Por el 15 febrero, 2011

Ayer estuve en una de tantas presentaciones de la norma de calidad sobre el elearning.

La actual norma publicada por aenor hace ya dos años recién ahora comienza a tener un cierto recorrido dado el interés del Ministerio de Industria para que sirva como referente para los proyectos vinculados a Plan Avanza Formación.

La gran discusión radica en que la norma es una certificación de producto “aplicado” y no de un proceso o de un producto puro.

Es decir… Se pretende certificar la calidad sobre la base de la utilización de un contenido de elearning, involucrando elementos tales como: plataforma, servicios, etc. aplicados para una edición en concreto.

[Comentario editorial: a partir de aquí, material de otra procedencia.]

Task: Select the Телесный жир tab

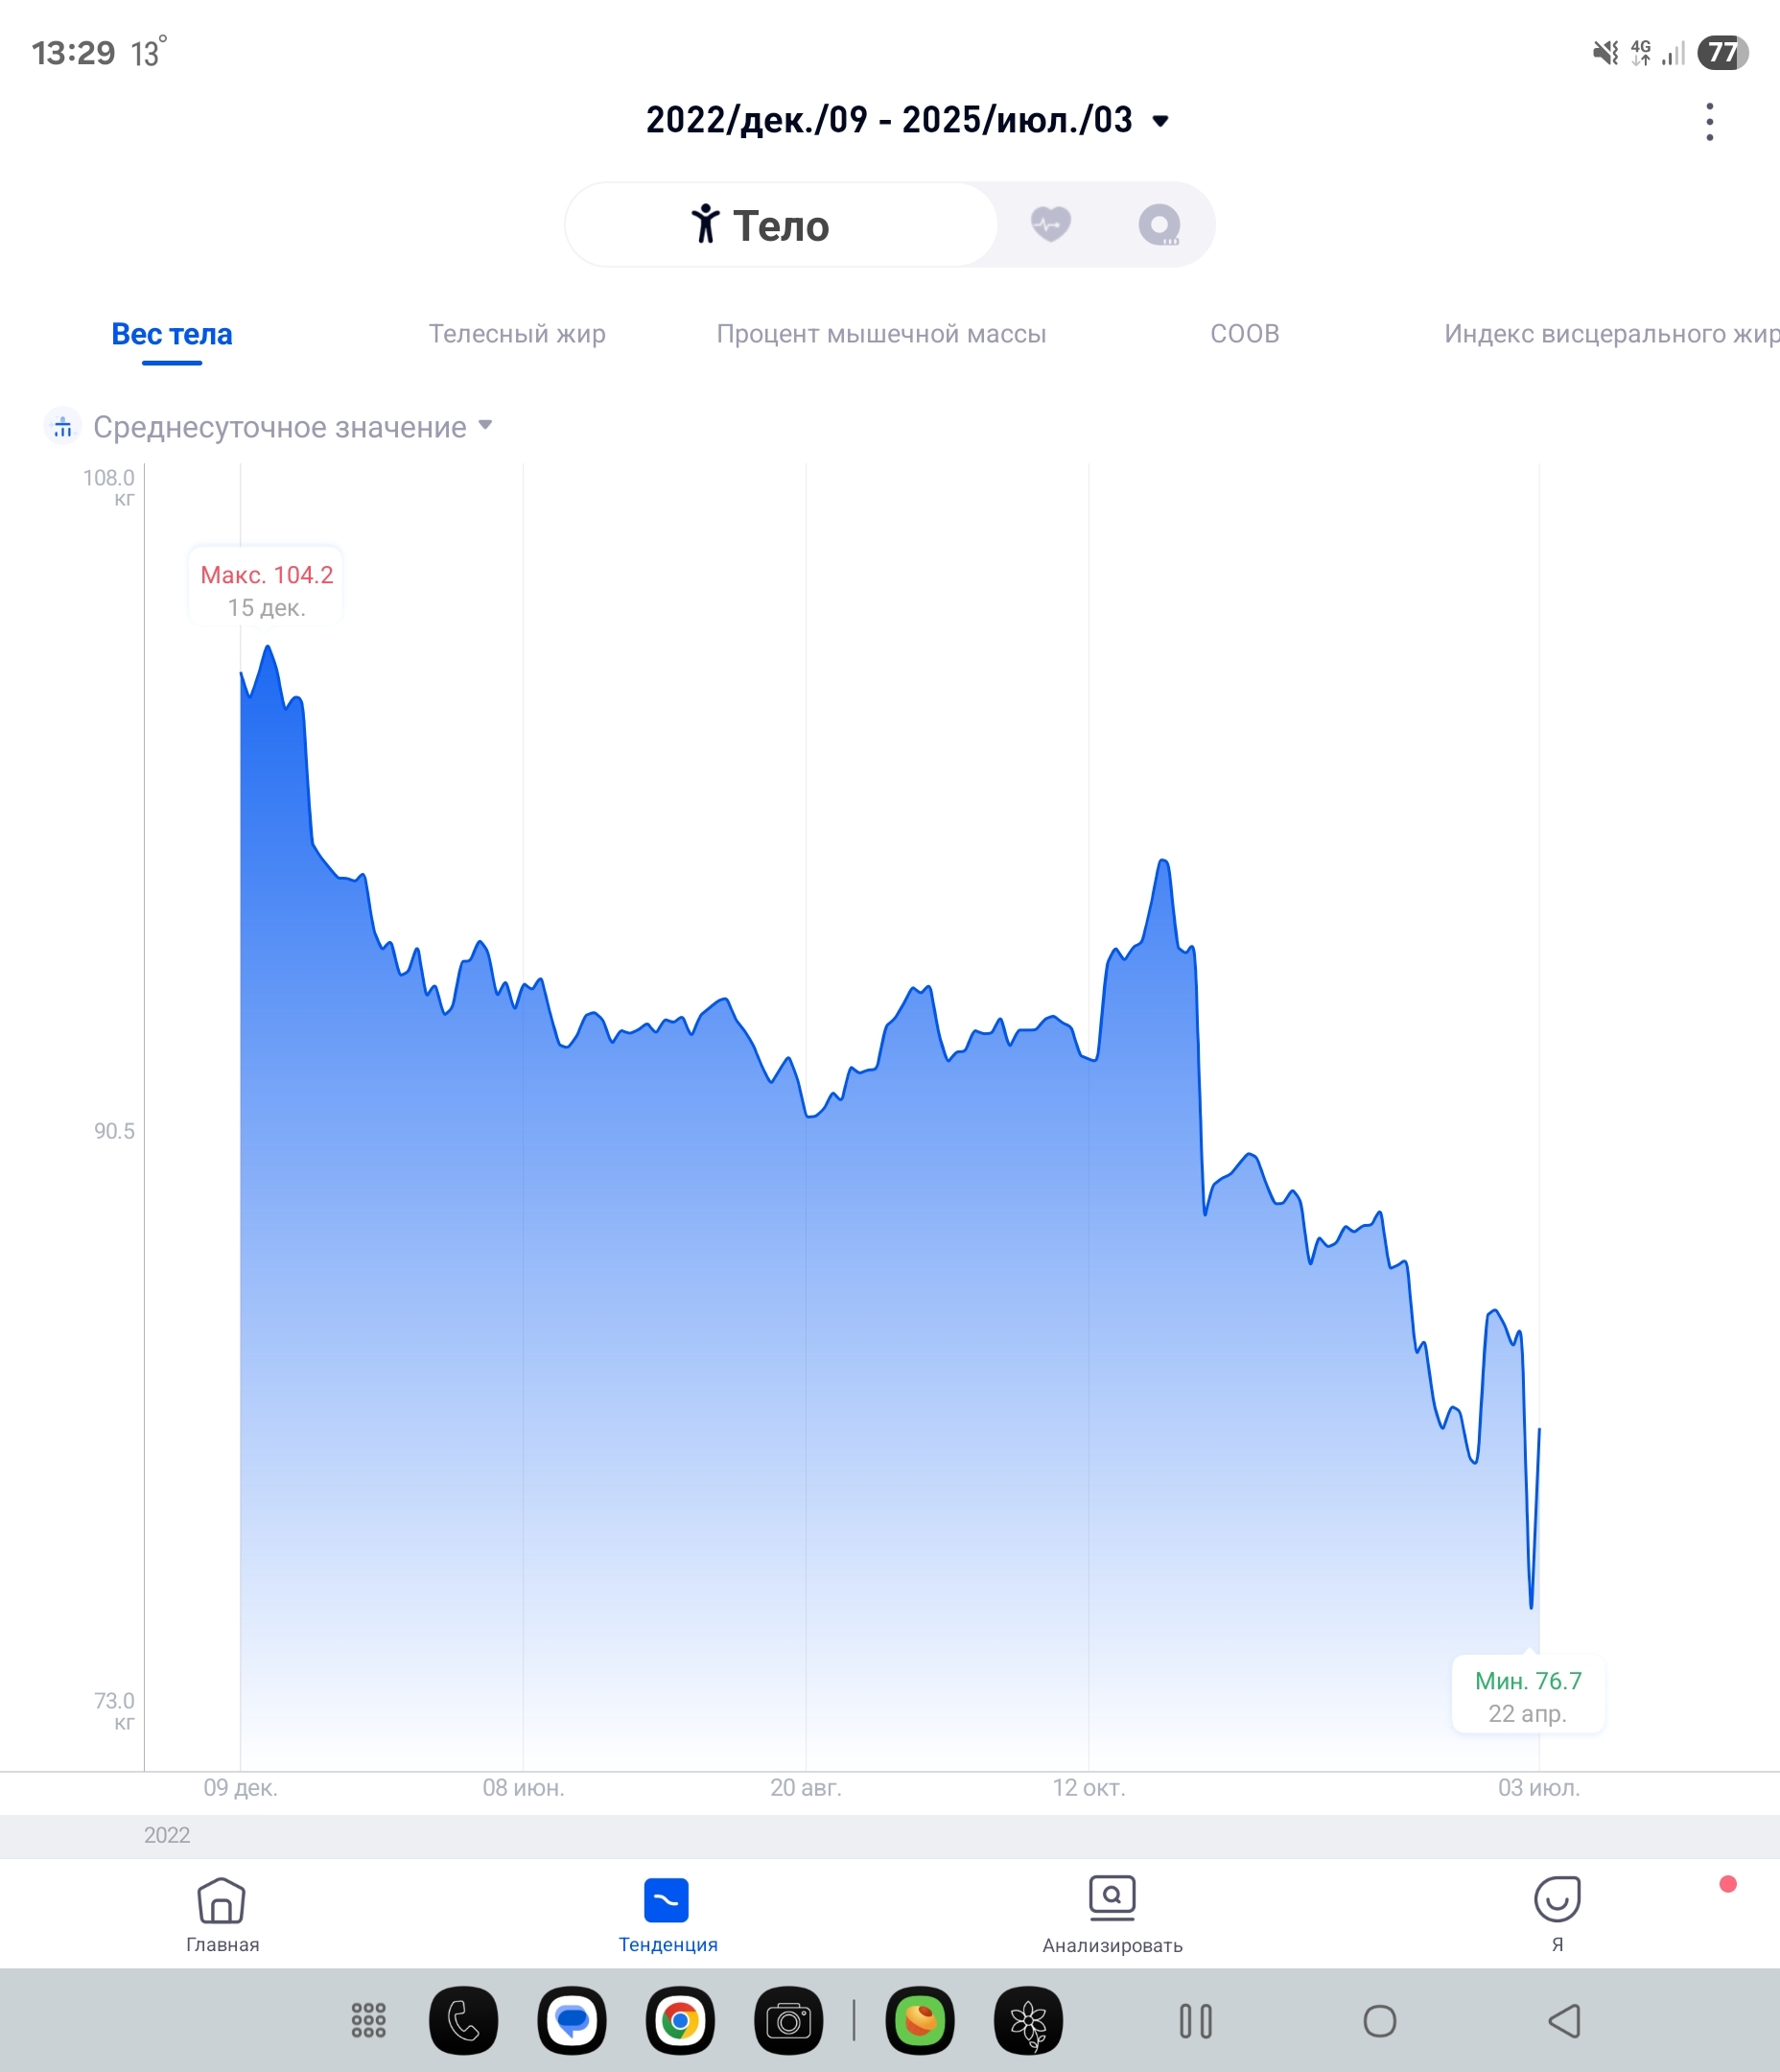Action: 517,334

Vale decir, que si cambias el curso de plataforma o cambia el tutor, la certificación como tal deja de ser efectiva.

Esta norma, sin duda, puede ser de gran interés para aquellos que compran o demandan un servicio llave en mano, donde las condiciones de impartición y desarrollo están claras. Tienen un día de inicio y finalización fijados. Nada va a cambiar, siquiera el monitor, tutor va a enfermar.

Pero este paradigma no es el de la mayoría de las acciones formativas que se desarrollan en el país. En el mundo corporativo, las empresas compran o desarrollan contenido que luego utilizan de modo muy diverso.

Para estas circunstancias, la norma no parece recoger las diferencias que se plantean con un proyecto cerrado.

Tal vez la solución sería crear 3 normativas.  La actual sirve al Ministerio y otras instituciones para regular la calidad de un producto formativo que va desde la concepción hasta la impartición. Pero hacen falta dos más (o no)

a- Una certificación pura de producto. Donde lo que se certifique sea el módulo y su contenido, aproximación pedagógica, resultados, etc. Y dado que nada de esto es posible sin haberlo probado, tal vez la vía sea crear una certificación basada en las evaluaciones de los clientes que han utilizado el producto…

b- una certificación de procesos de producción y/o de impartición. Tal y como sucede con la formacion presencial, donde lo que se verifica son los pasos que llevan a asegurar que la impartición será apropiada y ajustada a lo realmente ofertado.

Sin duda, parece que estamos en un punto, donde la calidad comienza a tomar un cierto protagonismo. Confio en que no lo haga simplemente para generar una nueva norma que cumplir, sino buscando clarificar el mercado y dando más transparencia y verosimilitud a lo que el elearning puede lograr.